Der sogenannte Gender Care Gap lag damit bei 48,3 Prozent. Das bedeutet, dass Frauen fast die Hälfte mehr Zeit für unbezahlte Sorgearbeit aufwenden als Männer.
Frauen in Landwirtschaft und Wirtschaft
Auch in der Landwirtschaft übernehmen Frauen Verantwortung. Von den rund 32.100 landwirtschaftlichen Familienbetrieben im Land werden etwa 3.300 von Frauen geleitet. Das entspricht etwa zehn Prozent der Betriebe. Allerdings führen viele dieser Betriebsleiterinnen ihren Hof nicht im Vollerwerb. Nur rund ein Viertel dieser Betriebe wird als Vollerwerbsbetrieb geführt.

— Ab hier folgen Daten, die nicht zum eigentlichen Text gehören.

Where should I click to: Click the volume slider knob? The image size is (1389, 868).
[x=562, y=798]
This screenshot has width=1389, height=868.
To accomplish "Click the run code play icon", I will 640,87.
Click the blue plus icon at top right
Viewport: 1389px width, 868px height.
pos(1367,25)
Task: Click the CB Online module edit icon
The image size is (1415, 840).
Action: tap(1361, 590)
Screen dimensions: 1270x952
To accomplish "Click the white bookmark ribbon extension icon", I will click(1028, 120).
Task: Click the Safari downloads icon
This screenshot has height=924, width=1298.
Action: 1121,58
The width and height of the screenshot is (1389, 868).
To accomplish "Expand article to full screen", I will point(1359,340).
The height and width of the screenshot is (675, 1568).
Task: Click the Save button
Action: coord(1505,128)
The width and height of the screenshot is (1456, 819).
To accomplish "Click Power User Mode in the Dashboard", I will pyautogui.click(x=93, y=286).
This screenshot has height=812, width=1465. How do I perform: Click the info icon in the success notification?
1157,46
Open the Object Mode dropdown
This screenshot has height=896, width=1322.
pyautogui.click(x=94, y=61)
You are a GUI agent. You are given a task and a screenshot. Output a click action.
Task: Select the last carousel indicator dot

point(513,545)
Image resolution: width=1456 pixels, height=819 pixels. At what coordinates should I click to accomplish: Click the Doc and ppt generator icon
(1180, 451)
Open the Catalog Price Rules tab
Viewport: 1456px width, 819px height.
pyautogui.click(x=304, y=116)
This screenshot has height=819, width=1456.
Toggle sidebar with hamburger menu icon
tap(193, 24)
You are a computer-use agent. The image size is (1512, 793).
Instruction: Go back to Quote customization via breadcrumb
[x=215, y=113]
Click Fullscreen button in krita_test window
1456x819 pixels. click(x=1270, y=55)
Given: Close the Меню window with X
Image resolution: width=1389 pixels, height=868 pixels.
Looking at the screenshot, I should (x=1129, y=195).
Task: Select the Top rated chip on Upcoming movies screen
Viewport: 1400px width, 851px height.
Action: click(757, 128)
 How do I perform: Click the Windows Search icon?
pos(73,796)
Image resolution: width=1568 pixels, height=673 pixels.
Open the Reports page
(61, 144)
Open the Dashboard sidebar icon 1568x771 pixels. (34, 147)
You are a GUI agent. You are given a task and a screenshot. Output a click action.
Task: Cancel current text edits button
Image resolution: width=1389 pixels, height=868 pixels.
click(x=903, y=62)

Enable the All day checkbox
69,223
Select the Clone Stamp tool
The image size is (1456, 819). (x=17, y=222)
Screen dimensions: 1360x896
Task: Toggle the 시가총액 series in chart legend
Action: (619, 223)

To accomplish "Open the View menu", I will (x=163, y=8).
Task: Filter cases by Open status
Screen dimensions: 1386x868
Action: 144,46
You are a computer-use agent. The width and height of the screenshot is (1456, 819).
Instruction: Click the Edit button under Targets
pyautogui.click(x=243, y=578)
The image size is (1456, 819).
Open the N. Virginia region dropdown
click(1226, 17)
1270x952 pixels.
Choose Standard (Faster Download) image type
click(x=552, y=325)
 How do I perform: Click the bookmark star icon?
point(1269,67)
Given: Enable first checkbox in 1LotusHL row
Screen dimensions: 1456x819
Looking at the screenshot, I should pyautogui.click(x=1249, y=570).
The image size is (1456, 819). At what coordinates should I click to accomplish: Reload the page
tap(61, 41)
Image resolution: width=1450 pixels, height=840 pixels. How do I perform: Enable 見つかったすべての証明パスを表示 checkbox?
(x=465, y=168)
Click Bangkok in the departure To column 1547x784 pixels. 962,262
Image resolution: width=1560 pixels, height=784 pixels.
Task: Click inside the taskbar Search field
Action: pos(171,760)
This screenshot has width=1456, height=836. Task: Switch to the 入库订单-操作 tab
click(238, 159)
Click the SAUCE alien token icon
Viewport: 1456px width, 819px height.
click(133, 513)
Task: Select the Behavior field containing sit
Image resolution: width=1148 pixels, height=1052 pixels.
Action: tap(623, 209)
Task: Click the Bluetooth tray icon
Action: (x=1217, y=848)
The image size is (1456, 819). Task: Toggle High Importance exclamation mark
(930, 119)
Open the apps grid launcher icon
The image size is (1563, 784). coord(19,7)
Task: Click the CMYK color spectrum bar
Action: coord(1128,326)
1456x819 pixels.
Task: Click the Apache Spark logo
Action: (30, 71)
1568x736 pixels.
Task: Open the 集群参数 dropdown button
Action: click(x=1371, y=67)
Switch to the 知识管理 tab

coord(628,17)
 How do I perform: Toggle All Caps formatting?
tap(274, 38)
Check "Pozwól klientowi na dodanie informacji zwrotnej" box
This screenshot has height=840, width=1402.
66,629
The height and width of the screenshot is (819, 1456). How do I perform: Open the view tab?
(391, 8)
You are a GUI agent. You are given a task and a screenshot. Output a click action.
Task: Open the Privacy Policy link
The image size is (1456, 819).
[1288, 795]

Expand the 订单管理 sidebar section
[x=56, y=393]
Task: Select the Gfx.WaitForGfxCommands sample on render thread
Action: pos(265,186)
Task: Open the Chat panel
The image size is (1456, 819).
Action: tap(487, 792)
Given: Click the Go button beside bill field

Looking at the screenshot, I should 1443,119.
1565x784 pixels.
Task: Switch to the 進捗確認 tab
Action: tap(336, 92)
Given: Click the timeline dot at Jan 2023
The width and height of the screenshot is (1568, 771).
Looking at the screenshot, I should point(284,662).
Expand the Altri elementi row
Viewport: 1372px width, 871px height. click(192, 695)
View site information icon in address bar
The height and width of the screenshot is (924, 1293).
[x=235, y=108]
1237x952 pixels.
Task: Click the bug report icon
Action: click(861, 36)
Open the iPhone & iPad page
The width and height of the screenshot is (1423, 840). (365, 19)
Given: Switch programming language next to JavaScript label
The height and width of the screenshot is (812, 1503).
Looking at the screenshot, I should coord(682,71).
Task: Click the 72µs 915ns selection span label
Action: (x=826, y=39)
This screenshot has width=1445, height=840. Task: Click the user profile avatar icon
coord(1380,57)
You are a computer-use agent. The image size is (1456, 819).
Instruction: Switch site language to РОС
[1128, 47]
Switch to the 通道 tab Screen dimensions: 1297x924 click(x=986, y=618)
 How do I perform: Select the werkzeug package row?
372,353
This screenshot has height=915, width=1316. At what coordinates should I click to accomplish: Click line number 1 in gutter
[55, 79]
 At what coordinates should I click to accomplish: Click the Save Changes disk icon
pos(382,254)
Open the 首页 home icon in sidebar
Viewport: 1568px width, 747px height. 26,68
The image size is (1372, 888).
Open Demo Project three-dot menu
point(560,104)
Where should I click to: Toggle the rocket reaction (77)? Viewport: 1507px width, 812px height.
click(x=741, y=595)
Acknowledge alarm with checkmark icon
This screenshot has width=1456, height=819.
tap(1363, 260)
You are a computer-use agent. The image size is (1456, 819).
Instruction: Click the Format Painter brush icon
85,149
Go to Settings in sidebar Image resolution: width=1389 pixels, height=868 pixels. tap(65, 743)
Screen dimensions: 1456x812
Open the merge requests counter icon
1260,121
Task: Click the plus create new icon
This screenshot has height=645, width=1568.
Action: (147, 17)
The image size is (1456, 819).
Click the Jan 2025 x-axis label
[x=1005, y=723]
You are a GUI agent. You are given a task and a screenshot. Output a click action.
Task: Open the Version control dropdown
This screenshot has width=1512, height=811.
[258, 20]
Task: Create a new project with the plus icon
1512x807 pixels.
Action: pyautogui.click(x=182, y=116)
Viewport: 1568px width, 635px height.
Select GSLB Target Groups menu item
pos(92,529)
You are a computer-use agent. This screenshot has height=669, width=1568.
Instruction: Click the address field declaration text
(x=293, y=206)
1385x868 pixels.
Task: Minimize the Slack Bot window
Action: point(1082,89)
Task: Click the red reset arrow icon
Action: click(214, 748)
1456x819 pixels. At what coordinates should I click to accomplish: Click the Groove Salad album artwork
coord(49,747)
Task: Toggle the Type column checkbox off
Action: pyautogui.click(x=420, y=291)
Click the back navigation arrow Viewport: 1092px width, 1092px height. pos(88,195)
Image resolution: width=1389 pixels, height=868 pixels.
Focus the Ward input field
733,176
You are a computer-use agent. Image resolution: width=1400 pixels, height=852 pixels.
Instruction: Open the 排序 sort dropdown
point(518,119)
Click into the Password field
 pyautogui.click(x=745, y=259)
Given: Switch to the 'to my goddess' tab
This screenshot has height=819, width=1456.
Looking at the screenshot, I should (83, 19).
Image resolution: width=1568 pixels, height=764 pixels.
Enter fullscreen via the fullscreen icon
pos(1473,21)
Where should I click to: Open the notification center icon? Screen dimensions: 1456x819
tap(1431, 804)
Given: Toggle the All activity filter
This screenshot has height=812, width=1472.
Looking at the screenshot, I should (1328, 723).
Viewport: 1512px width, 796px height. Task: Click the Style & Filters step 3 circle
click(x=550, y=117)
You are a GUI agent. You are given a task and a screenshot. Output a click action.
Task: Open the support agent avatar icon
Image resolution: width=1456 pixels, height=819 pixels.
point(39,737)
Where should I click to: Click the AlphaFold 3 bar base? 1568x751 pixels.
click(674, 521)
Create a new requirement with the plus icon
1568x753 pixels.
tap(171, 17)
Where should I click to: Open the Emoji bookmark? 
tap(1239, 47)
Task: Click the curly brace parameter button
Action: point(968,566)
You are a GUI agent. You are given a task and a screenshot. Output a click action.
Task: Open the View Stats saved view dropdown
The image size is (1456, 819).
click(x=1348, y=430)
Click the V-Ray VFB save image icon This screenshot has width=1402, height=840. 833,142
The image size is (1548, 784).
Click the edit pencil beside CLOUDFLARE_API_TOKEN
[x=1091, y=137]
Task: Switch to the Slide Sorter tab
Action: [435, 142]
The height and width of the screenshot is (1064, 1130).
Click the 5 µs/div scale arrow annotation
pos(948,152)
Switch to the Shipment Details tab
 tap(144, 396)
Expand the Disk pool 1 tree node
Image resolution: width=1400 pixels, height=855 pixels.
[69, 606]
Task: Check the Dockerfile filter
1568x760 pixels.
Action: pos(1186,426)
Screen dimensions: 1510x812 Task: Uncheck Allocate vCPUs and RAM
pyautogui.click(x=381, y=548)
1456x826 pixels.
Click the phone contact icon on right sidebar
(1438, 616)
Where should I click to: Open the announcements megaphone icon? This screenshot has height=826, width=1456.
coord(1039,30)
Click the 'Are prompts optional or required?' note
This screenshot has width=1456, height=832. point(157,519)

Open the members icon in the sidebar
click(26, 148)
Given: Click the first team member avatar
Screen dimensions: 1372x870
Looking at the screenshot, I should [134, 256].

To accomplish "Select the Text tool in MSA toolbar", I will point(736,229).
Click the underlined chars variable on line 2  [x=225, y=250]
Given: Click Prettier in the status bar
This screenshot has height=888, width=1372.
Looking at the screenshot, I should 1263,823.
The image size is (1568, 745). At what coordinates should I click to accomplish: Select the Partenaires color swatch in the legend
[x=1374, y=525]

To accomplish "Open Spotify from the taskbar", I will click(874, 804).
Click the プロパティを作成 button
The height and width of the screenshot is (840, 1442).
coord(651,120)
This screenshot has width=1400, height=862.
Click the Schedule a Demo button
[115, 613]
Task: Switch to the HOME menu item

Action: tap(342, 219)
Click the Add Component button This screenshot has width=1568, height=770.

Bei Unternehmensgründungen sind Frauen ebenfalls vertreten, allerdings seltener als Männer. Von den 94.006 Personen, die im Jahr 2025 ein Gewerbe gründeten, waren 31.667 Frauen. Das entspricht einem Anteil von 33,7 Prozent.
Am häufigsten gründeten Frauen Unternehmen im Bereich Handel sowie bei der Instandhaltung und Reparatur von Kraftfahrzeugen. Besonders hoch ist der Frauenanteil bei Gründungen im Veterinärwesen. Dort lag er bei 88,8 Prozent.